▶ _BRANO SELEZIONATO_
>>>
Gli intervistati sono per il 64% uomini e per il 36% donne, il 51% di età compresa tra i 35 e i 55 anni (28% under 35 e 21% over 55) e per il 40% si fanno carico o comunque condividono in prima persona impegni familiari (compreso il 40% dei soggetti di sesso maschile). Oltre il 63% degli intervistati impiega meno di 30 minuti per effettuare il tragitto di andata e ritorno casa/lavoro (il 27% tra i 30 e i 60 minuti e il 9% impiega più di un'ora). Nell'81% dei casi si è trattato di una nuova esperienza, solo il 9% degli intervistati avevano avuto precedenti esperienze di lavoro da remoto.
Nel complesso emerge un quadro di elevato apprezzamento dell'esperienza, il 91% degli intervistati valutano infatti molto o abbastanza positiva l'esperienza (58% molto positiva), mentre solo i 9% riporta valutazioni negative (di cui appena il 2% considera l'esperienza molto negativa). Per quanto riguarda gli orari di lavoro circa il 49% degli intervistati dichiara di aver svolto orari di lavoro coincidenti con quelli normalmente svolti in sede, il 12% di aver lavorato meno di quanto normalmente fatto in precedenza, mentre in ben il 39% dei casi di aver lavorato più ore di quanto normalmente fatto da ufficio.
<<<
▶ _SEZIONE DEI DATI_
>>>
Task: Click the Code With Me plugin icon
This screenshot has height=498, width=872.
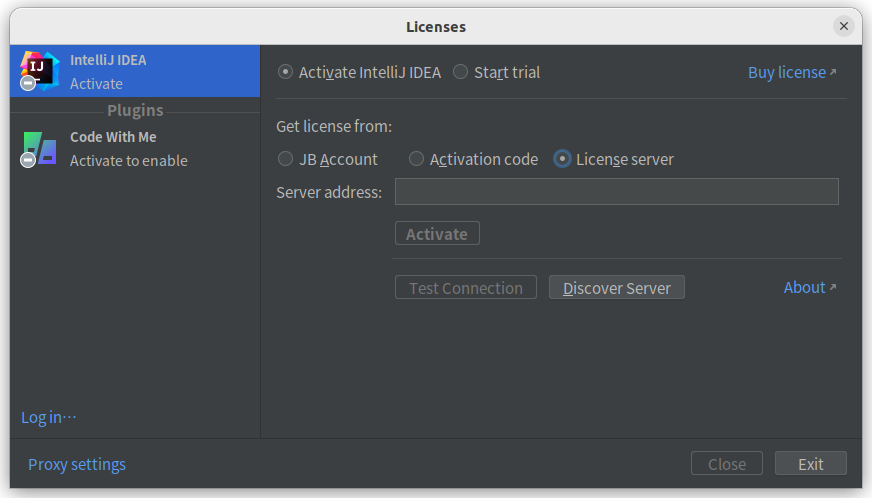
<<<
▶ _ATTIVITÀ DA SVOLGERE_
1. Trascrivi fedelmente la parte del brano sul lavoro da remoto che inizia con "Gli intervistati sono" e termina con "lavoro da remoto.".
2. Scrivi il seguito del brano sull'indagine relativa al lavoro da remoto, partendo subito dopo la sua ultima frase.
Il materiale non ha alcun legame con il brano.

▶ _RISPOSTE IN ORDINE_
1.
Gli intervistati sono per il 64% uomini e per il 36% donne, il 51% di età compresa tra i 35 e i 55 anni (28% under 35 e 21% over 55) e per il 40% si fanno carico o comunque condividono in prima persona impegni familiari (compreso il 40% dei soggetti di sesso maschile). Oltre il 63% degli intervistati impiega meno di 30 minuti per effettuare il tragitto di andata e ritorno casa/lavoro (il 27% tra i 30 e i 60 minuti e il 9% impiega più di un'ora). Nell'81% dei casi si è trattato di una nuova esperienza, solo il 9% degli intervistati avevano avuto precedenti esperienze di lavoro da remoto.

2.
L'indagine ha fotografato inoltre una pressoché totale assenza di regolamentazione dello smart working, permessa dalla deroga legislativa vigente e giustificata dalla contingente emergenza sanitaria. Solo nell'8% dei casi (in 6 aziende, di grandi dimensioni) è presente un accordo collettivo siglato con le organizzazioni sindacali già prima dell'emergenza sanitaria.